### Quoted passage
_ _ _ _ _

It's extremely primitive and only offers two functions: clear()
and test_and_set()
. clear()
sets the flag to "false", and test_and_set()
will return the last value of the flag and set it to "true". That's it.
Now, as simple as it is, this is enough to provide a synchronizes-with relationship between two threads.
Remember, a synchronizes-with relationship allows any updates prior to the synchronization point on thread A
to be
visible to thread B
after the synchronization point.
std::atomic_flag flag;
void processor() {
while(true) {
if(!flag.test_and_set()){
auto val = data.front();
data.pop_front();
}
}
}
void producer() {
while(true) {
data.push_back(/*data*/);
flag.clear();
}
}
This is very similar to our barrier example.
The processor will never read data from the front unless the flag is false.
The producer will never set the flag to false unless there is data on the queue.
Thus, it is perfectly safe to access the queue without a lock.
We say that such synchronization forces each thread to recognize the changes made in the other prior to the synchronization.
In this case the processor must recognize changes the producer made to the queue prior to the producer clearing the flag.
I'll talk about this more in the next chapter, but each core has their own cache.
Synchronization like this forces a core to update their cache with the new data from another processor's cache.
This is how objects can have different relative modification orders to each other according to different threads.
Let's say thread A
updates value a
to 3, then 5, and 6. Then thread B
updates value b
to 20, then 30 then 40.
Both threads will see a -> 3 -> 5 -> 6
and b -> 20 -> 30 -> 40
.
However, the relative ordering (ie. a -> 5
before or after b -> 20
) will differ depending on the memory ordering used.
I'm going to only discuss the strictest (and default) memory ordering: sequentially consistent but there are others.
Sequentially consistent memory ordering enforces a total ordering.
So with std::seq_cst
we can ask if a \to 5
happened before b \to 20
and get an answer.
On other orderings such an inquiry is moot because each thread will have a different answer to that question.
So let's look at some more useful atomic types. The most basic operations on atomic types are store()

_ _ _ _ _

### Goal 1
Extract the whole passage on atomic flags and memory ordering, reproducing it exactly.

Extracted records
_ _ _ _ _

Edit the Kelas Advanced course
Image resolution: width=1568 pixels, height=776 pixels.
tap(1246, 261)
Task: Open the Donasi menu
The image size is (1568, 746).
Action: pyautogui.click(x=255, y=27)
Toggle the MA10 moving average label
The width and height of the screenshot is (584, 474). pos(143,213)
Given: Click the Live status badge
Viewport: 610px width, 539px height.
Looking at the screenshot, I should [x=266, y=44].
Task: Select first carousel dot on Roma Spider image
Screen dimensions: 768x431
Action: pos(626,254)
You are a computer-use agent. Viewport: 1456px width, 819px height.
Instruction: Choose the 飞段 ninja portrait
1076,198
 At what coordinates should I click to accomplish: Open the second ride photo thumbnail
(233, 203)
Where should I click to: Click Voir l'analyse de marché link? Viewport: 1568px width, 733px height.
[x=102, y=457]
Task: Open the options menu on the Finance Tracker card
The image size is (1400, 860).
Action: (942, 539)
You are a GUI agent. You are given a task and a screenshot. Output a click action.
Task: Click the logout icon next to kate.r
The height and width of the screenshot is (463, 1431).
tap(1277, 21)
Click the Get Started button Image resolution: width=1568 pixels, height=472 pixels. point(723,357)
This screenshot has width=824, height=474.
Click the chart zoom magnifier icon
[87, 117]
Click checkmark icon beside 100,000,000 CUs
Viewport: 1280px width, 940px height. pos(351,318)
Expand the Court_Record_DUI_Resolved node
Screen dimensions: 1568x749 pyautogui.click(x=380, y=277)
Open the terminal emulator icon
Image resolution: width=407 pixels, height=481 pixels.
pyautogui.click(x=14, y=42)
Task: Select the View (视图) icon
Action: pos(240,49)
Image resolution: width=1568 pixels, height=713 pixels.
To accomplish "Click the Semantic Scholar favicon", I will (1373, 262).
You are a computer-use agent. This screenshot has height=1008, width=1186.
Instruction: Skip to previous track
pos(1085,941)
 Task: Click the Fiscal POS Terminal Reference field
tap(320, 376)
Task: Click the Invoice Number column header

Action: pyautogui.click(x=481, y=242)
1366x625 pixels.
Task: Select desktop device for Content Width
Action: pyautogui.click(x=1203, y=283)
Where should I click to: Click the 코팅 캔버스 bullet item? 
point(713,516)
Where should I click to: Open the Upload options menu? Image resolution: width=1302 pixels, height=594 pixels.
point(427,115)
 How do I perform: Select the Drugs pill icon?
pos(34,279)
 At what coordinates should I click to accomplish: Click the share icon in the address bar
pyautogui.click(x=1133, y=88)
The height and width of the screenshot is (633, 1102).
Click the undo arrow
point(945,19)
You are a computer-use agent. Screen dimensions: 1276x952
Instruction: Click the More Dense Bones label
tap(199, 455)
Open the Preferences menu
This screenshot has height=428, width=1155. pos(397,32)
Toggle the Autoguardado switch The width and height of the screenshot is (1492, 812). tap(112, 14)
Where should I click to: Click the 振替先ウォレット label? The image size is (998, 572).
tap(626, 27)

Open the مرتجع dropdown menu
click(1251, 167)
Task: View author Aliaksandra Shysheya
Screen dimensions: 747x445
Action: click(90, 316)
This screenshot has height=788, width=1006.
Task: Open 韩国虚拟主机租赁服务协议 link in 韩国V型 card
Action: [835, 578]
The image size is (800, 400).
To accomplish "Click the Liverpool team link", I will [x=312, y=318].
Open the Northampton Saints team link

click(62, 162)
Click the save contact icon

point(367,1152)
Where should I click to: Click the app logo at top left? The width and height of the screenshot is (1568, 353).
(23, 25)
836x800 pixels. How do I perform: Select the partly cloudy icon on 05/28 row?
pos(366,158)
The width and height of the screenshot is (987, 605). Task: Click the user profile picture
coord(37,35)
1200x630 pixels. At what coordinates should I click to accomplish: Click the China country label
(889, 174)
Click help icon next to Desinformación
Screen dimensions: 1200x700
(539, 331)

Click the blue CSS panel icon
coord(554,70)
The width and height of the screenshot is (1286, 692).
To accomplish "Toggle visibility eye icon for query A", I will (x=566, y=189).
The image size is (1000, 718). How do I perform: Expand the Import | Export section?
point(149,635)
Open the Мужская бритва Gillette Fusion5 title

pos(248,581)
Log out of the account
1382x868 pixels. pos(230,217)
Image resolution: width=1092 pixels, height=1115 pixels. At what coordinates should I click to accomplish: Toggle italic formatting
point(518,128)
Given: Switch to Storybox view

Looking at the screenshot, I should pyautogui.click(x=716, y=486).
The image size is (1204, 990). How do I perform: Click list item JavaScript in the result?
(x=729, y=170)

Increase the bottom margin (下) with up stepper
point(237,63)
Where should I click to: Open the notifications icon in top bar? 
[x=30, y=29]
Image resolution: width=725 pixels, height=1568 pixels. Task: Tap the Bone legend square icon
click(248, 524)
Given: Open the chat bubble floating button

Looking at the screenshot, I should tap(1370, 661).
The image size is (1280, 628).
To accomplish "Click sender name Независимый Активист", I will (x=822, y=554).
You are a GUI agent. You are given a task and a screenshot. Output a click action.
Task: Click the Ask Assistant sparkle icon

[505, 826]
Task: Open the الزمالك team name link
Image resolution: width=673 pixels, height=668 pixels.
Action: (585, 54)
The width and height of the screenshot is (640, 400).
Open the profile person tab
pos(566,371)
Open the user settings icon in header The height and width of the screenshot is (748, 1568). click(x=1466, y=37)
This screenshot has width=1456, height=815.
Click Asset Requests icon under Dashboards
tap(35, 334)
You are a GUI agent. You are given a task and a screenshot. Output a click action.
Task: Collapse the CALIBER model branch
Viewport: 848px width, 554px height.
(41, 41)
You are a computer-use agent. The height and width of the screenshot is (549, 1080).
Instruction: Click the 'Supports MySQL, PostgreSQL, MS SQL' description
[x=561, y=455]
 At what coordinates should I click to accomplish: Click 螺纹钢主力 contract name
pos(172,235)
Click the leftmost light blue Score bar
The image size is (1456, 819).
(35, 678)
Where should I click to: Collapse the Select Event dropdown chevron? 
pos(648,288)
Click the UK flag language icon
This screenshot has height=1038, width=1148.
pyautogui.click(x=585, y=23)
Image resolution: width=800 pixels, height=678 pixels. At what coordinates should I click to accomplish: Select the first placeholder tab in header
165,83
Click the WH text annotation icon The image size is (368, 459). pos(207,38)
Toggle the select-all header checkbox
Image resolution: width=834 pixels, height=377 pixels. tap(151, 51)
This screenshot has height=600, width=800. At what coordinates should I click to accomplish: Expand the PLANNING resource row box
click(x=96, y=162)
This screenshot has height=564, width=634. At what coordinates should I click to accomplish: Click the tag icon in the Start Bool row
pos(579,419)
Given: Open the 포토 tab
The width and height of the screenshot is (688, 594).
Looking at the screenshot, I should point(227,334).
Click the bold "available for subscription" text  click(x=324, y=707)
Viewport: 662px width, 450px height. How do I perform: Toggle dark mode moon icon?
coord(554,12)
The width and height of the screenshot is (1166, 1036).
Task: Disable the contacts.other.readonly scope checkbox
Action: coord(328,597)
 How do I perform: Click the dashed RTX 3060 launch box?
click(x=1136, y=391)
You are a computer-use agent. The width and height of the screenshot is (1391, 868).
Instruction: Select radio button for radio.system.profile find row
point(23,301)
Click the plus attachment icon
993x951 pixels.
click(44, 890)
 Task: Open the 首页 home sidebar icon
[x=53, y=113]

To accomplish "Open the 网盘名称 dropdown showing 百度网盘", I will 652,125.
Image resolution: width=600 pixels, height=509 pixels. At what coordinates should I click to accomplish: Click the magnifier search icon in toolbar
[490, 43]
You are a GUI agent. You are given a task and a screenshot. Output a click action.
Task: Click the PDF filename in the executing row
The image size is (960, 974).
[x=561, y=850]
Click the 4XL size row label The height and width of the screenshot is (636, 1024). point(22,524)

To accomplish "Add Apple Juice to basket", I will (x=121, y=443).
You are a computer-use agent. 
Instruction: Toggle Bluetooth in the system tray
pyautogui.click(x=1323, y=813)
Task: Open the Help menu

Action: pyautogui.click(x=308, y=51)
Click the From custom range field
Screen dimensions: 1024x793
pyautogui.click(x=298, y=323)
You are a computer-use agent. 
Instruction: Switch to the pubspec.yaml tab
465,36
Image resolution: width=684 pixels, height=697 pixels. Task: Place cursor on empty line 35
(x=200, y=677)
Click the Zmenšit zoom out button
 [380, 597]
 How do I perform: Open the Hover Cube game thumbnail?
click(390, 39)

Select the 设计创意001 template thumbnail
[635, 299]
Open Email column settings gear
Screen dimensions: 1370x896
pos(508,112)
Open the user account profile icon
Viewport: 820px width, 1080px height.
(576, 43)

_ _ _ _ _

### Goal 2
From the rows, copy exactly the lines running from the one with "The image size is (1204, 990)." to the one with "[x=30, y=29]", both included.

### Written solution 1
It's extremely primitive and only offers two functions: clear()
and test_and_set()
. clear()
sets the flag to "false", and test_and_set()
will return the last value of the flag and set it to "true". That's it.
Now, as simple as it is, this is enough to provide a synchronizes-with relationship between two threads.
Remember, a synchronizes-with relationship allows any updates prior to the synchronization point on thread A
to be
visible to thread B
after the synchronization point.
std::atomic_flag flag;
void processor() {
while(true) {
if(!flag.test_and_set()){
auto val = data.front();
data.pop_front();
}
}
}
void producer() {
while(true) {
data.push_back(/*data*/);
flag.clear();
}
}
This is very similar to our barrier example.
The processor will never read data from the front unless the flag is false.
The producer will never set the flag to false unless there is data on the queue.
Thus, it is perfectly safe to access the queue without a lock.
We say that such synchronization forces each thread to recognize the changes made in the other prior to the synchronization.
In this case the processor must recognize changes the producer made to the queue prior to the producer clearing the flag.
I'll talk about this more in the next chapter, but each core has their own cache.
Synchronization like this forces a core to update their cache with the new data from another processor's cache.
This is how objects can have different relative modification orders to each other according to different threads.
Let's say thread A
updates value a
to 3, then 5, and 6. Then thread B
updates value b
to 20, then 30 then 40.
Both threads will see a -> 3 -> 5 -> 6
and b -> 20 -> 30 -> 40
.
However, the relative ordering (ie. a -> 5
before or after b -> 20
) will differ depending on the memory ordering used.
I'm going to only discuss the strictest (and default) memory ordering: sequentially consistent but there are others.
Sequentially consistent memory ordering enforces a total ordering.
So with std::seq_cst
we can ask if a \to 5
happened before b \to 20
and get an answer.
On other orderings such an inquiry is moot because each thread will have a different answer to that question.
So let's look at some more useful atomic types. The most basic operations on atomic types are store()

### Written solution 2
The image size is (1204, 990). How do I perform: Click list item JavaScript in the result?
(x=729, y=170)

Increase the bottom margin (下) with up stepper
point(237,63)
Where should I click to: Open the notifications icon in top bar? 
[x=30, y=29]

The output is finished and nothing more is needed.